Dutch water boards expect to receive nearly 1.9 billion euro in taxes in 2004. This is 7 percent more than last year and the largest increase in the last ten years.

Expected revenues from water board taxes, 2004

Expected revenues from water board taxes, 2004

Head tax up sharply

The expected revenues from the water head tax will be more than 8 percent higher in 2004 than in 2003. The water boards will receive more than 0.7 billion euro for the purposes of dyke maintenance and water management. The increase in head tax revenues is caused mainly by an increase in costs.

Pollution tax

Revenues from pollution tax are expected to rise by just over 6 percent in 2004. Households and businesses will pay a total 1.1 billion euro for clean and pure water.

The increase is mainly caused by an increase in the rate of this tax by an average 4 percent. Households pay an increasing share of pollution taxes (now 71 percent). The share paid by companies has decreased as they have taken more and more measures to reduce the discharge of waste water.

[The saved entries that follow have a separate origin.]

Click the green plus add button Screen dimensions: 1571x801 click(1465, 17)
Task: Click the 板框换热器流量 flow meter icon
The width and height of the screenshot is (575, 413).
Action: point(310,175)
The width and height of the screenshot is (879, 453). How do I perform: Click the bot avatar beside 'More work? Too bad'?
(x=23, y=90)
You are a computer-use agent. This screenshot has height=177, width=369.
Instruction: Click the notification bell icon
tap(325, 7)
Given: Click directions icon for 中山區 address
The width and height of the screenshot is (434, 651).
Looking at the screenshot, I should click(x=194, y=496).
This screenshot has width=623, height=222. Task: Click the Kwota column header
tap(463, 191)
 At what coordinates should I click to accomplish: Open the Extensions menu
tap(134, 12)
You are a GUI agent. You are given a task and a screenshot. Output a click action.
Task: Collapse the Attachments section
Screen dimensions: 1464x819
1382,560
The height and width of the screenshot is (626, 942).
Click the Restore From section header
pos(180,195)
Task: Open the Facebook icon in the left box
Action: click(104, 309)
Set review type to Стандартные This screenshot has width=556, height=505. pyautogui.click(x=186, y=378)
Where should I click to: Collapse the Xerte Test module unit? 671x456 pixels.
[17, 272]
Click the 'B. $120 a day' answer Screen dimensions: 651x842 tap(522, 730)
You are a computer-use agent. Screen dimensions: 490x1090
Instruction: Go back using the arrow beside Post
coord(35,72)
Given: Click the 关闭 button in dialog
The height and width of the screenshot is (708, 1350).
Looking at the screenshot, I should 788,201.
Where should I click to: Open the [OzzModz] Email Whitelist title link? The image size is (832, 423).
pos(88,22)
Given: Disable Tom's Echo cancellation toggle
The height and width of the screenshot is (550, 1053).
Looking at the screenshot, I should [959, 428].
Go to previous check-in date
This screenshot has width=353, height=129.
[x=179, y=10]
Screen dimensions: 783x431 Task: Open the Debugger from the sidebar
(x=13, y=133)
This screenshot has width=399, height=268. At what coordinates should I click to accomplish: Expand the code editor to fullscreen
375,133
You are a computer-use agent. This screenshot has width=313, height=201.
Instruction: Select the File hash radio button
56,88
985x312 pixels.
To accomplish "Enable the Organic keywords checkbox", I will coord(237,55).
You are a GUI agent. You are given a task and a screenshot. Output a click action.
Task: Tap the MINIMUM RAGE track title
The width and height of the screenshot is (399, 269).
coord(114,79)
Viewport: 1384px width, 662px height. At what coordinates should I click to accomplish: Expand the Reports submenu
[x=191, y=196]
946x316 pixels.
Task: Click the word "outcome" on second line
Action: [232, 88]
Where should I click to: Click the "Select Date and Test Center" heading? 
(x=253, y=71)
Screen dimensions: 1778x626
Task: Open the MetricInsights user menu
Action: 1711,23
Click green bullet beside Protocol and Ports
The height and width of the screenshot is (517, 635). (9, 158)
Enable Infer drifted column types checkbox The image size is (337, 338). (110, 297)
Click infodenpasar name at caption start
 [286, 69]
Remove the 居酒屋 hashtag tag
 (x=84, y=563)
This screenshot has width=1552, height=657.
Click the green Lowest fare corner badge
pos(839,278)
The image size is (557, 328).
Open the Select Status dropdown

Tax burden highest in the north

The north of the Netherlands has the highest average tax burden with 56 euro per pollution unit. The north and the east of the country show the strongest increases in the period 2000-2004. The construction of large new large water treatment plants and extensive maintenance of installations, pumping stations and high pressure pipelines have pushed up the costs in these parts of the country .

The south of the country is cheapest in this respect (43 euro on average), and the rates have risen by least in this part of the country too. This was because fewer adaptations to existing installations have been necessary and there has been a relatively favourable development in the costs of the treating sewage sludge. Furthermore population density also plays a part in the difference between the rates.

Average rates of pollution tax

Average rates of pollution tax

Government spends 2.2 billion euro on water quality

In addition to the water boards, municipalities will pay an equally large amount (1.1 billion euro) on sewerage systems. This means the government will pay a total 2.2 billion euro on the collection and purification of waste water; the equivalent of 141 euro per inhabitant.

Number of water boards down again

The number of water boards in the Netherlands has been decreasing for decades. In 2004 it will fall further from 47 to 36. By way of illustration: in 1955 there were around 2,500 water boards in the Netherlands. By 1985 this had already dropped to 255.